I Paesi di provenienza sono soprattutto quelli del Sud del mondo (Africa, Asia e America Latina). A far da padrone è l’America Latina, insieme a India, Nepal, Bangladesh, Indonesia e Thailandia. Per quanto riguarda i consumi, invece, la Lombardia e il Veneto sono le regioni in cui l’equo e solidale va per la maggiore e dove si concentra la maggior parte delle attività. “In Italia ci si concentra maggiormente al nord e si diminuisce man mano che si scende verso il sud. La motivazione non è da cercare nella maggiore o minore sensibilità. L’equo e solidale è un’attività commerciale a tutti gli effetti, ma essendo sociale si basa soprattutto sul contributo dei volontari. Trovarne nel sud Italia è più difficile per via delle condizioni lavorative, che impediscono spesso di dedicare tempo ad altro”.
Per quanto riguarda i costi, se inizialmente l’equo e solidale era considerato un mercato di èlite, con costi più elevati rispetto ai normali consumi, ormai i prodotti sono in linea con i prezzi del mercato normale, se non inferiori. “Un caffè cento per cento arabica venduto presso i nostri negozi non costa più di un caffè di pari qualità venduto nei negozi biologici. Magari si nota differenza nel confronto con i prodotti venduti al supermercato o al discount, ma di sicuro la qualità è superiore”. A questo proposito, gli alimentari sono dotati di idonei certificati biologici, vengono quasi tutti trasformati in Italia, mentre è la materia prima a essere importata dall’estero. “Questo perché all’interno dell’Unione europea è necessario rispettare determinate regole di produzione”. Discorso diverso per l’oggettistica e i giocattoli per bambini, che vengono prodotti direttamente nei Paesi esteri ma seguono tutti i processi di controllo qualità e certificazione necessari per ottenere il marchio Ce.

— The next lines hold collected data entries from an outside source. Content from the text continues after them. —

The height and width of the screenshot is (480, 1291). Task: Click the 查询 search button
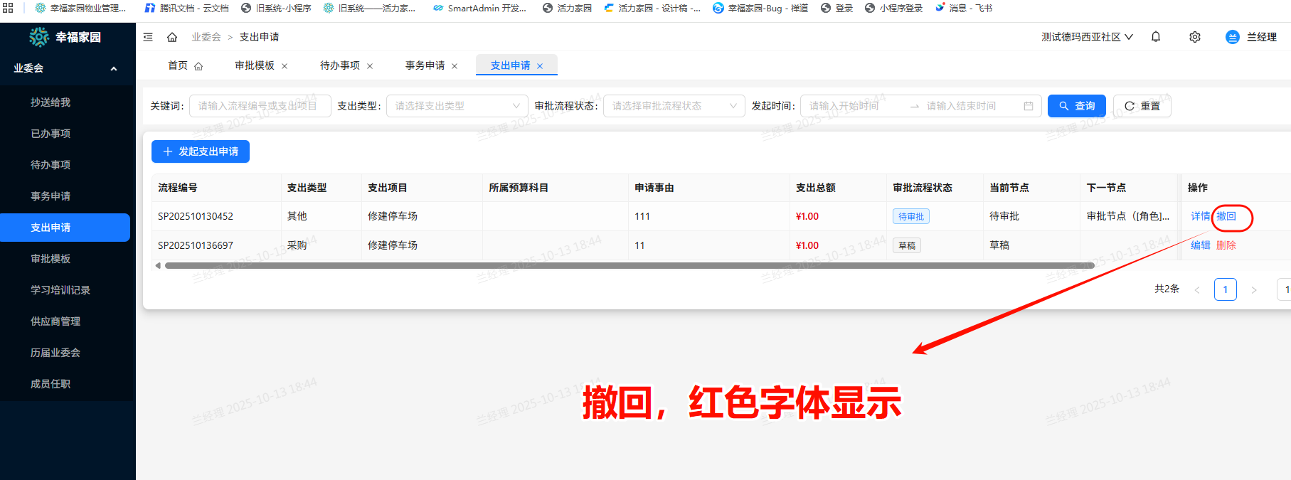tap(1076, 106)
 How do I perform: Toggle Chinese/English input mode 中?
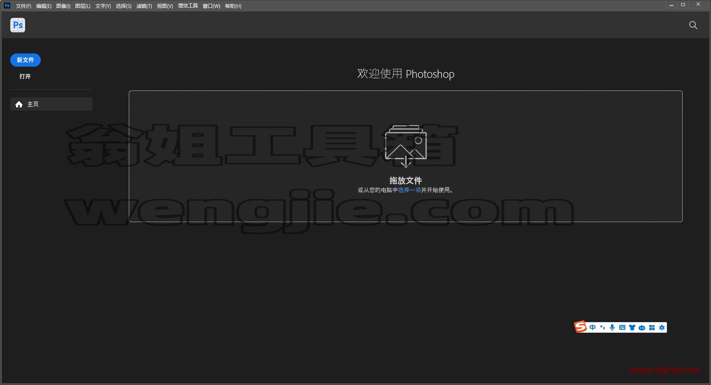(x=593, y=327)
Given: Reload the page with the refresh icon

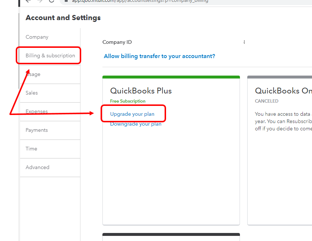Looking at the screenshot, I should pos(52,1).
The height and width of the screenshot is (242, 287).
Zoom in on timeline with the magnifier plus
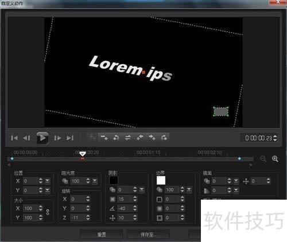pyautogui.click(x=275, y=158)
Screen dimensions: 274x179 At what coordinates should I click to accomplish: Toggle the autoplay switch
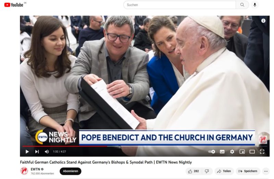pos(212,152)
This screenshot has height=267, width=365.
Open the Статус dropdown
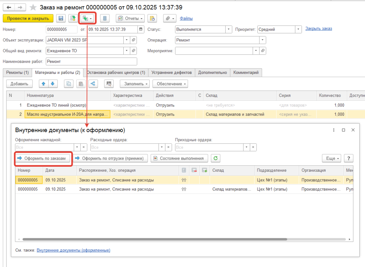point(228,29)
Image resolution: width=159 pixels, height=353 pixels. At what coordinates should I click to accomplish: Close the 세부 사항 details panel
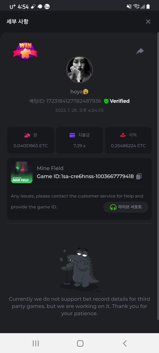coord(148,21)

A fronte di questo crescente interesse nei confronti dell’economia solidale, da qualche anno è nato il progetto “Fa’ la cosa giusta”, che si propone di diffondere sul territorio nazionale le buone pratiche di consumo e produzione. Nata da un’idea della casa editrice Terre di mezzo, è una fiera che mette in mostra progetti, idee, soluzioni per consumare e produrre secondo principi di sostenibilità economica, ambientale e sociale. Quest’anno l’appuntamento è dal 12 al 14 marzo a Fiera Milano (padiglioni 1 e 2). I visitatori potranno incontrare oltre 600 espositori, conoscere progetti, condividere esperienze, partecipare a laboratori pratici, dibattiti e tavole rotonde e assaggiare prodotti. La sezione speciale sarà dedicata al “Critical Fashion” che vedrà protagonisti aziende, stilisti e associazioni che, al centro delle loro scelte, oltre all’estetica mettono anche le qualità etiche di abiti e accessori.
Gli importatori. In Italia operano alcune cooperative importatrici che mantengono rapporti diretti con i produttori di Africa, Asia e America Latina. Acquistano direttamente da loro i prodotti e poi si occupano di distribuirli presso le botteghe o i negozi che li rivendono al pubblico. A livello italiano, le principali sono il consorzio Ctm Altromercato, Libero Mondo, Altra Qualità, Commercio Alternativo, Equoland, Equo Mercato, Libero Mondo, Ram, Ravinala, Roba dell’altro mondo.